WORK ITEM →
Edit the AI bubble article between "- Alphabet’s market" and "developer of ChatGPT.", inclusive, and give that passage back with "share price" changed to "stock price" everywhere it appears.

TEXT UNDER STUDY →
○ ○ ○ ○ ○

Google’s CEO: The Fate of All Firms if the AI Bubble Bursts

The AI industry has witnessed huge investment flows in recent months – with valuations climbing to levels that have prompted comparisons to the dotcom boom of the late 1990s.
Now, a head of one of the sector’s largest players has issued a warning that no company will be spared if the bubble bursts.
Sundar Pichai, CEO of Alphabet – the parent company of Google – says even his firm would not escape the fallout from any market correction despite its scale and resources.
Speaking to BBC News at Google’s California headquarters, he acknowledges the current moment as “extraordinary” but notes elements of “irrationality” have crept into what he describes as an otherwise rational boom.
“I think no company is going to be immune, including us,” he says when asked whether Google could weather a potential downturn.
Inside Alphabet’s AI chips developed to rival Nvidia
The admission is striking given Alphabet’s current position.
- Alphabet’s market capitalisation: US$3.44tn in November 2025
- Alphabet’s share price doubled in seven months
- Alphabet invested £5bn ($6.58bn) in UK AI in 2025
- OpenAI-related deals: US$1.4tn, with revenues under 0.1% of that
- AI consumed 1.5% of global electricity in 2024
- Alphabet aims for net zero by 2030, but progress may slow
The company’s market capitalisation now sits at US$3.5tn after its share price doubled in just seven months – driven by investor confidence in its ability to fend off the threat from OpenAI, the developer of ChatGPT.
Part of that confidence stems from Alphabet’s push into specialised superchips for AI applications, putting it in direct competition with Nvidia, the semiconductor company.
Led by CEO Jensen Huang, the company recently became the first to reach a US$5tn valuation.
These chips form the computational backbone of AI systems, processing the vast calculations required to train and run machine learning models.
Yet questions about market sustainability continue to mount.

○ ○ ○ ○ ○

PROVIDED RECORDS →

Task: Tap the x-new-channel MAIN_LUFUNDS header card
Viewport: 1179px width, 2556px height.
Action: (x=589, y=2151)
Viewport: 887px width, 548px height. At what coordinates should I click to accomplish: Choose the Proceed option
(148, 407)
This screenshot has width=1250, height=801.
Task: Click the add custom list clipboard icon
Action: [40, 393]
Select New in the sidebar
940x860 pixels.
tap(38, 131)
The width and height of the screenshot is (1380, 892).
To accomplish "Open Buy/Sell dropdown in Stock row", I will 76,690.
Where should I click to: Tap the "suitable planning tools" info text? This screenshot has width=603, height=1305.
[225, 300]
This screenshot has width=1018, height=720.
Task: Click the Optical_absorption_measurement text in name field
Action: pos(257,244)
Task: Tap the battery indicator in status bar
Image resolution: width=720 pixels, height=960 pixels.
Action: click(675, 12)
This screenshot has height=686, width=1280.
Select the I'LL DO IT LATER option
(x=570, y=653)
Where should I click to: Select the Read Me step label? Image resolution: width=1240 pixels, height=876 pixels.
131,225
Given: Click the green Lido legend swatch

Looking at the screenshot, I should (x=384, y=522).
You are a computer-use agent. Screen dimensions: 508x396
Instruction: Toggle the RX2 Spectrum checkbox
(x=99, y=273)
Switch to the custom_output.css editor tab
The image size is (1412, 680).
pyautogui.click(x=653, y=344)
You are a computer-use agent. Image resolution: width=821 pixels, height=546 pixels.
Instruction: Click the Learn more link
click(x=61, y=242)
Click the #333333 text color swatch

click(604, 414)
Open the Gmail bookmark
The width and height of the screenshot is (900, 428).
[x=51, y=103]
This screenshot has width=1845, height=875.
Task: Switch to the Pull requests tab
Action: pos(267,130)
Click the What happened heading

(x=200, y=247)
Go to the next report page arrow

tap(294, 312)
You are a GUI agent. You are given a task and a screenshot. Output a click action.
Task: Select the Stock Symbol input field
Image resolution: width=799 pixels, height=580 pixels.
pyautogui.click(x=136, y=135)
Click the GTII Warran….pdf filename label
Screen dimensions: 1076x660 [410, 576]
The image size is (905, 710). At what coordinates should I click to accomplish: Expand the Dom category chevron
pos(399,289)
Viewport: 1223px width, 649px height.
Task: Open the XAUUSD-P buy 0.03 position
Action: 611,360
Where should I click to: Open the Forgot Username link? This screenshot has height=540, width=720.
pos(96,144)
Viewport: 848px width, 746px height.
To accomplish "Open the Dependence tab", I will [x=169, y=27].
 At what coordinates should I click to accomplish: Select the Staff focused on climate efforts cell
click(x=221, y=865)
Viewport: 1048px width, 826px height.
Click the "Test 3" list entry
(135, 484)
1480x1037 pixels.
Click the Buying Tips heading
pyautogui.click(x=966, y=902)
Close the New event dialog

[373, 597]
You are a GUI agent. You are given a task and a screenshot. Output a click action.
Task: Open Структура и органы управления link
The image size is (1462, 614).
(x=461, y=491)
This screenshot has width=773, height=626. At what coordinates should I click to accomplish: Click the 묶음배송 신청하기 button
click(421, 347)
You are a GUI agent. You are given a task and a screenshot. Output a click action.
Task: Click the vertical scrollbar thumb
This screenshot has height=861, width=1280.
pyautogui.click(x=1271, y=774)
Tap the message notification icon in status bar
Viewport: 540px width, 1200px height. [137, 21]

○ ○ ○ ○ ○

ANSWER TO THIS EXERCISE →
- Alphabet’s market capitalisation: US$3.44tn in November 2025
- Alphabet’s stock price doubled in seven months
- Alphabet invested £5bn ($6.58bn) in UK AI in 2025
- OpenAI-related deals: US$1.4tn, with revenues under 0.1% of that
- AI consumed 1.5% of global electricity in 2024
- Alphabet aims for net zero by 2030, but progress may slow
The company’s market capitalisation now sits at US$3.5tn after its stock price doubled in just seven months – driven by investor confidence in its ability to fend off the threat from OpenAI, the developer of ChatGPT.